The advantage of this is that the rendering code can be running at full speed, using this texture object (with its OpenGL texture ID inside it) without any thread safety or checking what-so-ever; it's a solution that has zero cost for the rendering engine.

And since the C++ texture object always has something in it, we can use the same shaders even before we've loaded, which simplifies the casing for shader setup quite a bit.

Creating OpenGL Textures or VBOs On A Second Thread

It's always scary when I Google for a question and find my own blog post in the top few search terms...it makes me think I've programmed my way out into the wilderness. Given how many forum questions involve people trying to figure out how to put OpenGL resource loading in a worker thread (and how many times they are told to just use one thread because it's a PITA) I figured I would blog what I have discovered through painful trial and error.

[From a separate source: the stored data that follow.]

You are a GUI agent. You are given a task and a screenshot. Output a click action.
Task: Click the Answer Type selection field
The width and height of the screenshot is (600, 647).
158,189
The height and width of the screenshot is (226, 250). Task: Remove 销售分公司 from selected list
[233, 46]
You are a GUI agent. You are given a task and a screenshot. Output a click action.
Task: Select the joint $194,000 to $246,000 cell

The previous post discusses setup of "loader threads" - that is, a worker thread with a shared GL context that is meant to be used to load textures and VBOs without interrupting the main thread from doing rendering work. The loader thread has a current GL context but usually no framebuffer, which is fine since we don't really want to draw.

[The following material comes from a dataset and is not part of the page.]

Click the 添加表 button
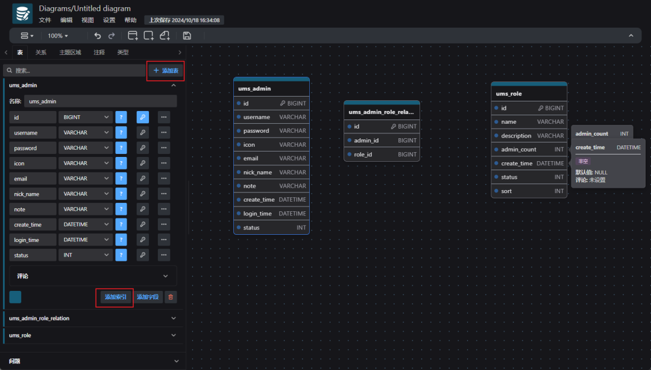 (x=166, y=71)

What do we need to do to create a texture or VBO on this worker thread? The steps go something like this:
  1. Issue the GL commands to create the texture or VBO. Typically you'd have someting like glBindTexture, glTexImage2D, glTexParamBlaBlaBla.

    Remember: GL state is separate for each thread - if you have OpenGL utility code that "caches" state in global variables, you'll need to make it thread safe or something. I use one set of utilities on the main thread (with caching) to render, and a separate set on worker threads; a debug-build-only check catches incorrect use of utilities on the wrong thread.

  2. Call glFlush...more details here. But basically if you don't force Open to swallow what it's chewed, your texture-create commands might just be sitting around for a while.

    (Side note: as of August 2009, the bugs you get on Windows from not flushing a VBO built in a worker thread are truly spectacular visually...the crazy runways in the sky and other creepy effects are all due to a missing glFlush on a worker.)


  3. Finally, send a signal to the rendering thread to allow it to use the entity.

I use message queues for step 3 because I love message queues in a way that might not be healthy. To go with the "resource ownership" idea, once your worker has loaded and flushed the texture or VBO, you are "passing ownership" to the renderer via the message queue. The main thread can do something like this:
while(1) {
scene_graph.draw();
obj * new_goo = msg_queue.read(do_not_block);
if(new_goo)
scene_graph.insert(new_goo);
}

The cost to the main thread of this design is about as low as it can get - basically you only pay for bucketing your new geometry.

Monday, August 24, 2009

Putting OSM On A Diet

I've been fighting to cut an entire set of X-Plane scenery off of OSM...the stickler: Boston. Why Boston happened to be the tile that had this problem I don't know, but basically I ran out of memory. The scenery creation process unfortunately isn't very space efficient and at one point it needs two copies of the roads: a "planar map" for area calculations and a separate "network" version for actual export. I just didn't have enough RAM for two road grids, plus other raw data and a 3-d triangle mesh.

Douglas Peuker to the rescue - a 7m error limit on roads cuts data down by 25% in San Diego and 75% in Boston.

Once I have the whole process working I might raise this limit back up again...the main culprit is small sections of road with very high node counts. In a few cases I found 7m spacing along a road! The data is definitely inconsistent.